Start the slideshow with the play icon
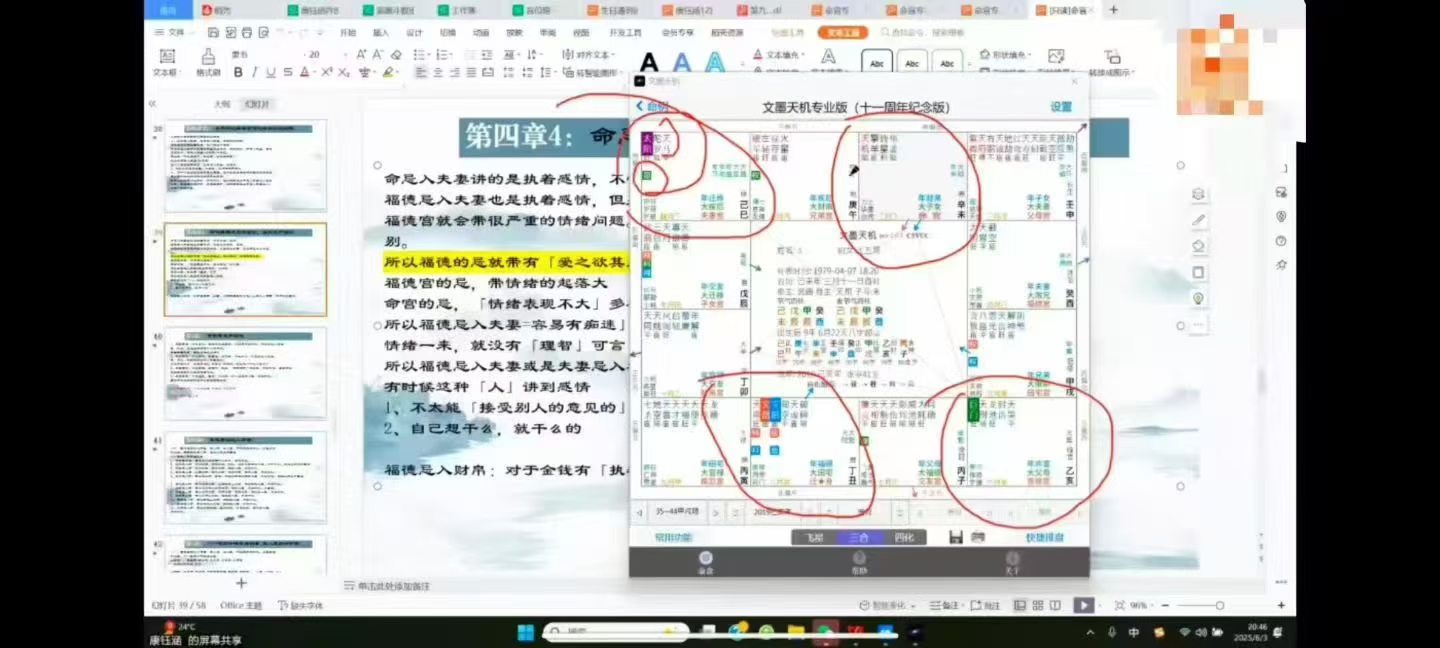 point(1083,605)
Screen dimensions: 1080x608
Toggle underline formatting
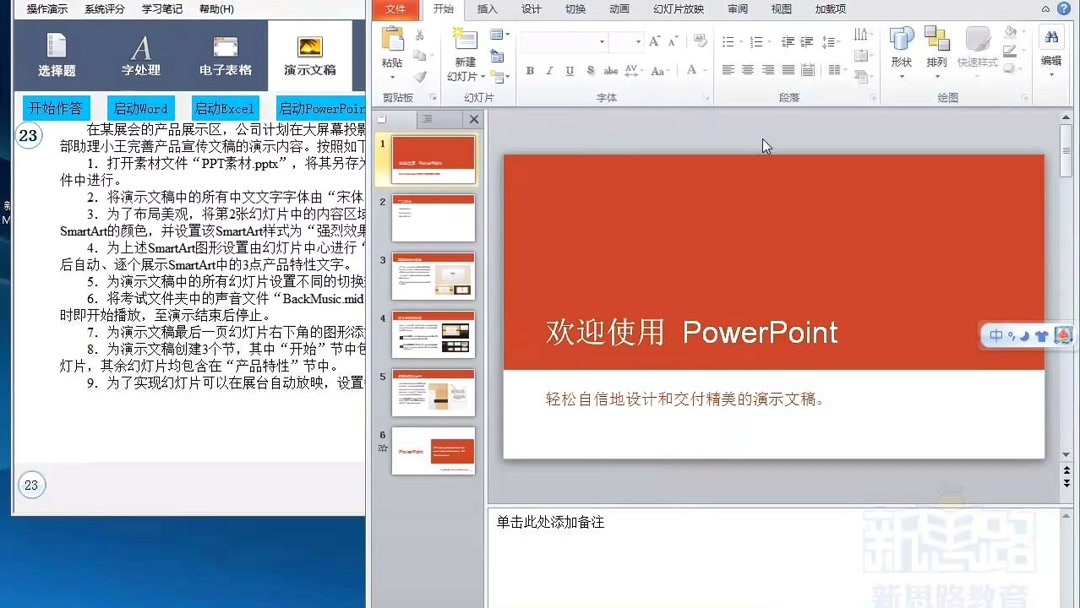pyautogui.click(x=569, y=70)
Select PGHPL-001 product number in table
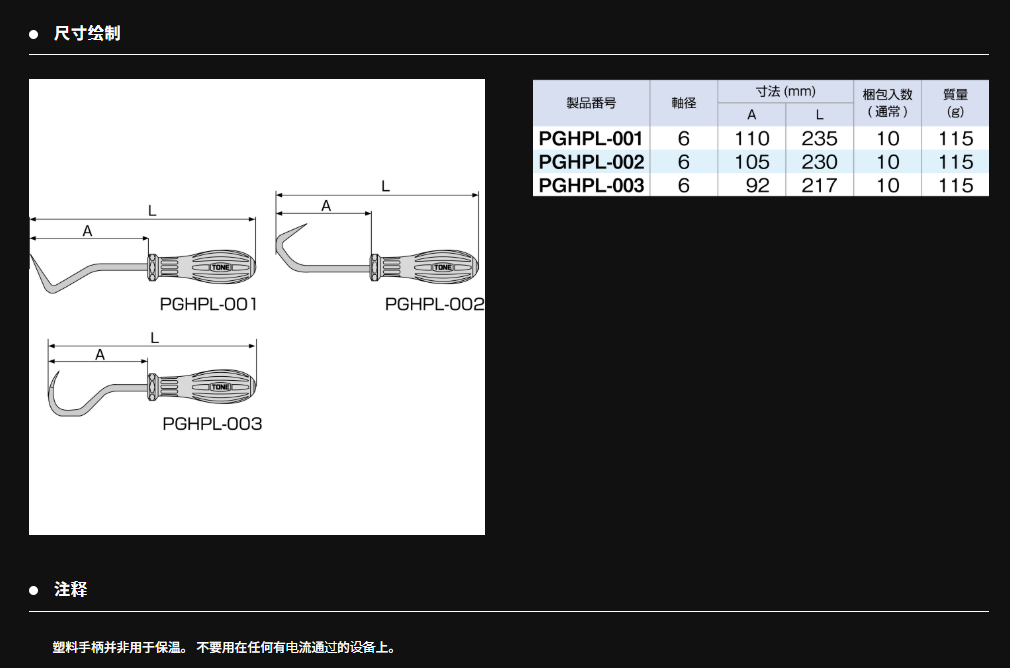The width and height of the screenshot is (1010, 668). [x=590, y=138]
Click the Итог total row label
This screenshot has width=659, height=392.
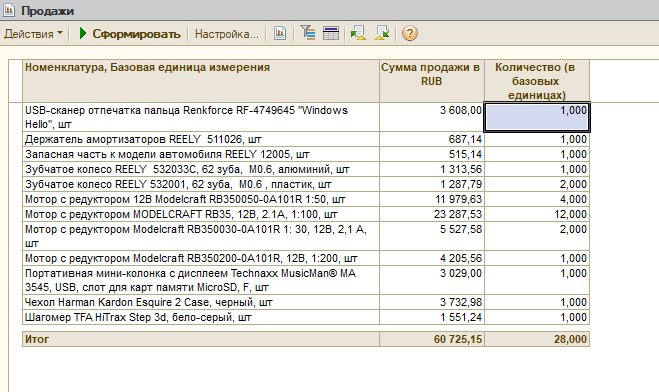point(37,339)
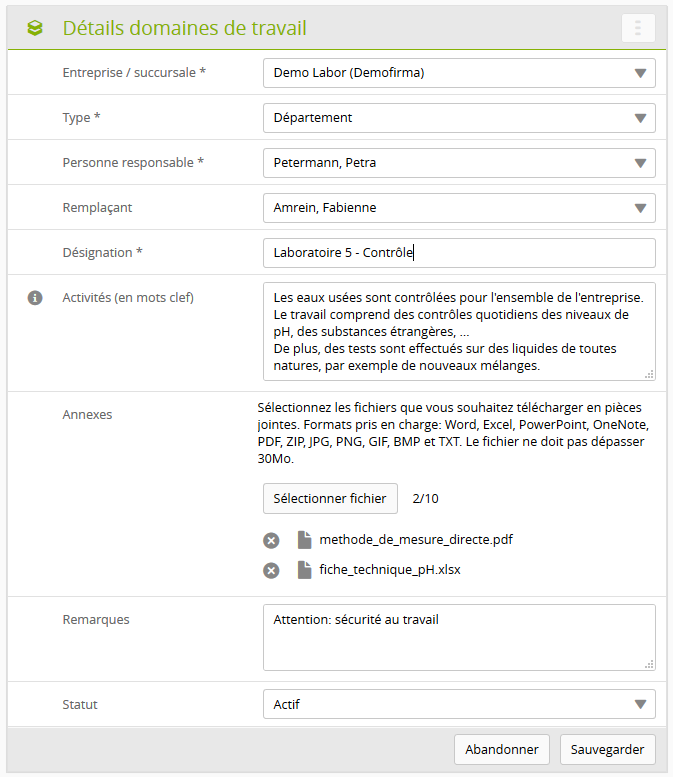
Task: Remove methode_de_mesure_directe.pdf attachment
Action: [271, 541]
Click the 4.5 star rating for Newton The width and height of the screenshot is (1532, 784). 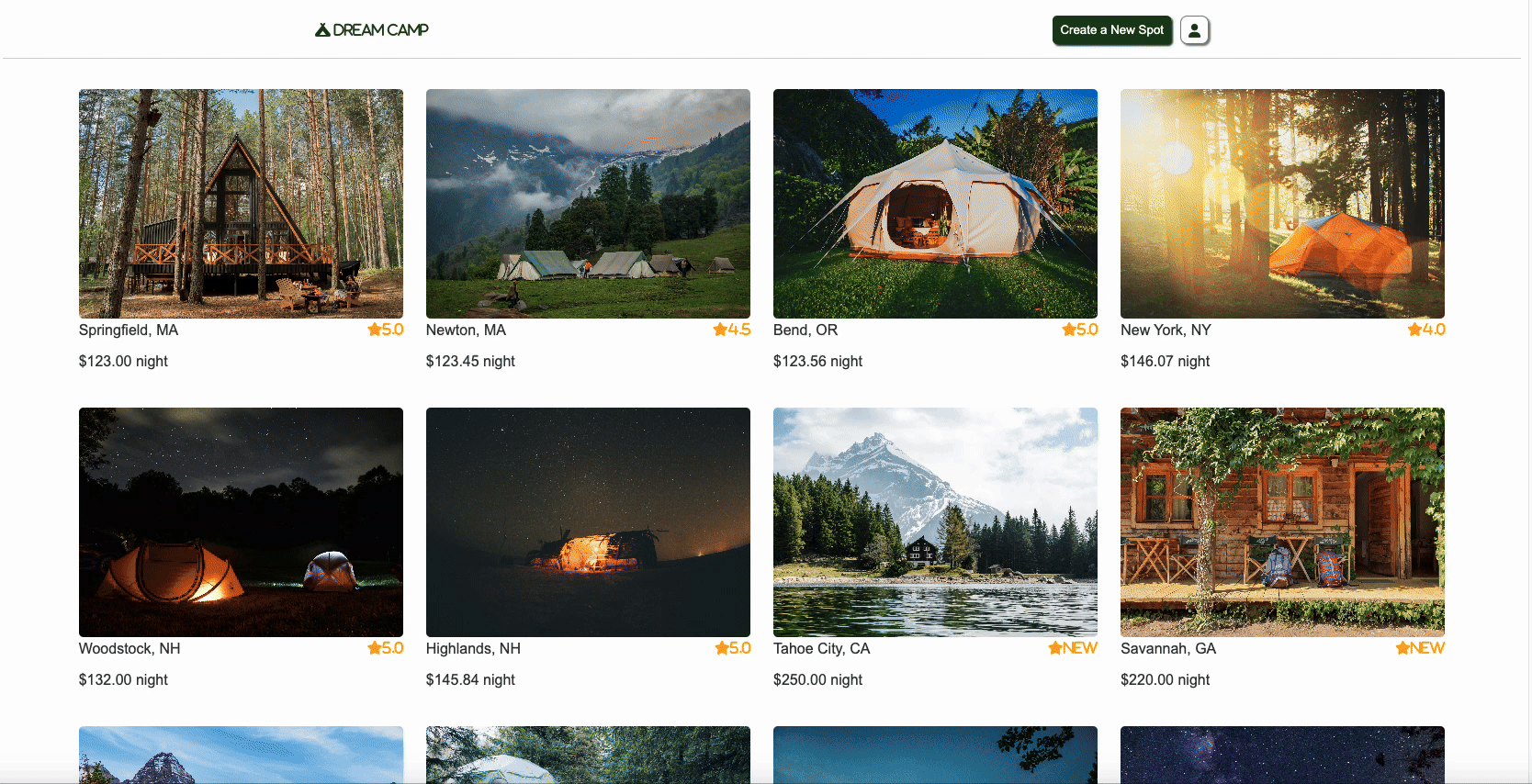(732, 330)
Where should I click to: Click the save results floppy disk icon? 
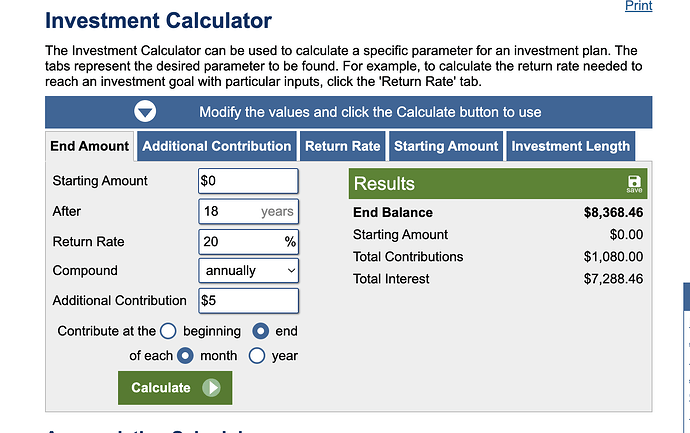pos(634,184)
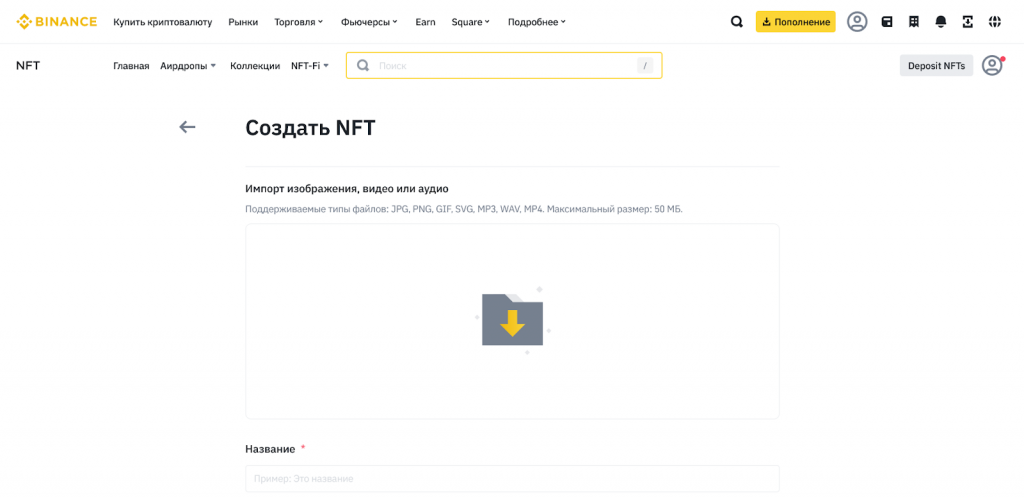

* **ASSIGNED TASK**
The required output consists only of the lines from the one containing "Where should I" to the last line of the material, reproduced exactly, pictures excluded.

* **SOLUTION**
Where should I click to: Click the save results floppy disk icon? 
pos(634,184)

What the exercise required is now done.